I wouldn't let mom help. And dad never asked. Dad never been through much stuff tbh. Mom was dad's first love. It was sweet they lasted this long and still staying strong.. sis never dated anyone, she doesn't understand. I never told them because.... Just because.

I really hate myself when I overthink. Is that necessary? Yes! No! Sometimes I was right! ... But... Haiz. I'm sorry for taking each and every reply too seriously. That was annoying right? Maybe I wasn't comfortable enough with you like I was comfortable enough with yip man, pineapple they all. Maybe I was just too prepared for you to leave. I didn't have confidence in us. I even talked to yip man to rant and asked what to do about us. It's different cuz I don't see myself talking to pineapple bout what to do with yip man, or vice versa. It's just I duno...... Maybe just because you used to like me. And I thought it all would change right after that feel leaves. I thought, when I'm no longer your crush, I'm nothing left.

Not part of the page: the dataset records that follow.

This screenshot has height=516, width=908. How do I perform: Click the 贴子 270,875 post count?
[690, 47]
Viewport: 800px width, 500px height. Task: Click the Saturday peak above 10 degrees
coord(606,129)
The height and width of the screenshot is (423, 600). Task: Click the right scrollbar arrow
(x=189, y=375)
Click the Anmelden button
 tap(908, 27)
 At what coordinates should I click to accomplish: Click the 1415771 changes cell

Didn't all cases end like that? Look what happened to all the boys that confessed to me. They disappeared. Hahaha. Dream talked to me once in a blue moon, same for Iv, at least we talked like old friends. Jin disappeared completely, that crazy ass Mba junior too disappeared. Only gabba remained a close friend for some time then disappeared. Wood became my ex, which then disappeared because it was necessary. Overall everyone disappeared. Ha. It's inevitable for me to think that you'd disappear too right? ...... I'm truly sorry.

Maybe you're different.

"Maybe you're different." I told myself that when I dated wood. Haha. Honestly I lost faith in guys when I saw none of my friends' relationships lasted. But I kept telling myself, wood was different. Wood was different. Wood was still different, because we broke up in a very stupid way, which is stupid. But... Inevitable. I shall stop using it.

Im sorry that I'll always expect you to leave. Still.